先に、地球は歴史的存在だと書いた後で思い出したのだが、三中信宏(2006)「系統樹思考の世界」という本に、歴史の見方について似たような考え方が、もっと明確な形で載っている。三中さんの本や論文などは何度か読んだことがあるので、彼の紹介した考え方によって、たぶん私の考え方自体が影響を受けていることもあるのだろう。

ただし、彼の本や論文は、書いてある内容が難しいうえに、めくるめくような博識が展開されていて、そのうえ独特の言葉遣いやら挑発的な言い回しに満ちていて、なかなか最後まで読み通すことが出来ていない。上の本も全体を通読していないので、誤解しているかも知れないのだが、そこに触れられているタイプとトークンの区別(p72 以下)にからめて、地球の歴史性やら歴史的存在やらについて考えてみたい。

トークンという言葉は、上の本で初めて知ったのだが、Wikipediaにも解説が載っている。ところが、その文章はどうもよくわからない説明になっていて、英語バージョン(Type-token distinction - Wikipedia)を翻訳したらしいのだが、おそらく英語の意味を理解していないようだ(2008/10/18アクセス時)*1。重要なことは、「特定の自転車(=トークン)」と自転車一般(=タイプ)」を区別することだろう。

そして、三中さんの本でも、以下のような解説が載っている。「水素と酸素が反応すると水が生じる」という化学反応で、水素や酸素や水という物質は、時間と空間に限定されない普遍的な現象を担うものであり、タイプを表している。一方、タイプに属する個々のメンバーはトークンと呼ばれる。上の化学反応で、分子一つ一つを主役として注目すれば、その化学反応は、ひとつの歴史的過程を成していて、かけがえのない時空的な唯一性を持つことになる。

実際のところは、分子一つ一つを識別できないから、思考実験のようなものだと本には書いてあるが、放射性同位体やら免疫的な方法やらで分子をマークして、物質の流れをたどるという実験は、よく行われていることだろう。このような実験でも、化学反応一般に興味を持つのであればタイプとして見ることになるのだろうが、個別の分子の流れを追うのであればトークンとしての反応を追いかけたことにもなるだろう。
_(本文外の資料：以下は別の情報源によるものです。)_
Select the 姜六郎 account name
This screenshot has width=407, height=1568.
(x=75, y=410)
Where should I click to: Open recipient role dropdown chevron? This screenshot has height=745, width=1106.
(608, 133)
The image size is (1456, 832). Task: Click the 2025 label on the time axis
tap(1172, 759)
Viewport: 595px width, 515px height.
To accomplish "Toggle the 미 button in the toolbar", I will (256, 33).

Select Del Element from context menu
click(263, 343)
そして、いかにも普遍法則を論じていると思われる天文学において、トークンを扱った例として、小惑星のことが挙げてある。トークンである小惑星が、同一の母星から分裂したことを示すことによって、歴史を復元するという話である。

ところで、三中さんは述べていないようなのだが(読み落としているかも知れないが)、地球自体もトークンでないのか? 地球が歴史的存在であることは、先に「生物と地球の対比 - ebikusuの博物誌」でも触れた。さらに、地球が属する太陽系もトークンだろうし、宇宙の中で名前をつけて呼ばれているようなあらゆる星もトークンだろう。もちろん、最近の宇宙物理学などは、個別の星のことなどにかかずらってはいないとしたら、トークンの例としては挙げにくかったのかも知れないが。
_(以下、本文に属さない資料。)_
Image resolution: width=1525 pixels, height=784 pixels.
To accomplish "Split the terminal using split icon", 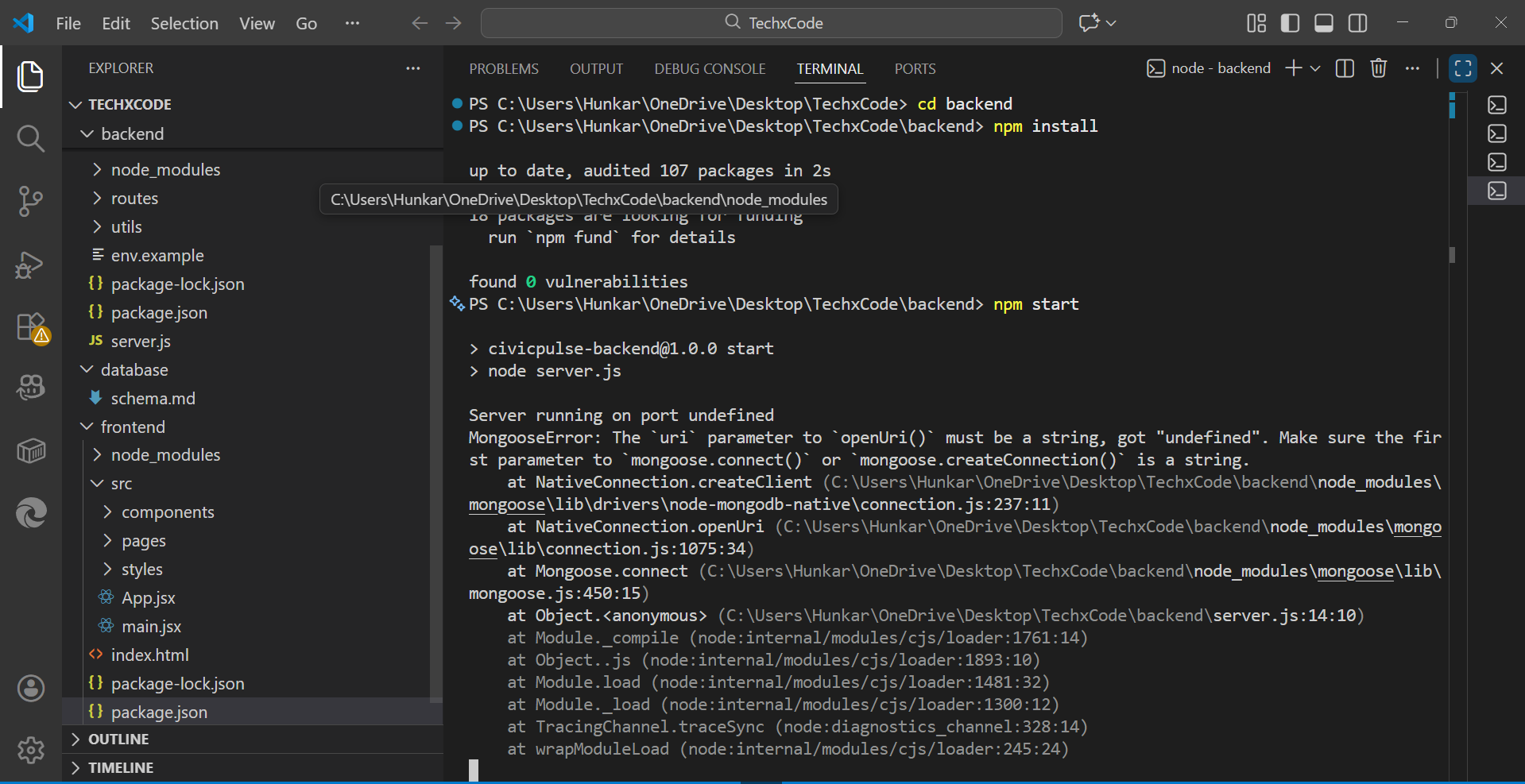I will pyautogui.click(x=1345, y=68).
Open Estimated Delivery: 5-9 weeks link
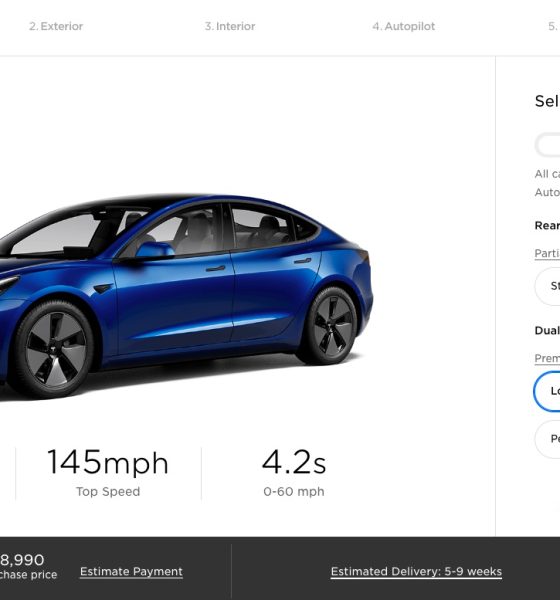560x600 pixels. point(416,572)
また、「トキについて - ebikusuの博物誌」で触れた、トキの個体(例えば、日本産の最後の個体「きん」)もトークンだろうし、佐渡のトキの集団も、トキという種もトークンだろう。また、トークンが個別のもの・具体的なものという意味だとすれば、このホームページで散々論じて来たことは、トークンの重要性を説くことでもあったのだろう。


ここまで書いてきて気がついたのは、上のようなトークンの例は、固有名詞で呼ばれるようなものかも知れない。固有名で呼ばれるようなものについて、タイプがどのように想定されるかはよくわからないが、おそらく哲学でも議論になっているに違いない。今後勉強して行きたい。

*1:2009/01/16 追記:最近アクセスして見ると、訳語のおかしなところはなおいくつかあるが、ひととおりの意味は把握できるように修正されている。実は、前に見た時点で、そのときの日本語版が基づいた英語版と、私が見た英語版とでは、かなり記述が違っていたようだ。それで、訳した人の英語力を云々するのは不当かもしれない。むしろ、Wikipedia の趣旨からしても、目についた間違いは、みんなで協力して修正していくべきことなのだろう。日頃 Wikipediaにお世話になっていることからすれば、そうするべきだと思うので、気が向いたら修正に参加するかも知れない。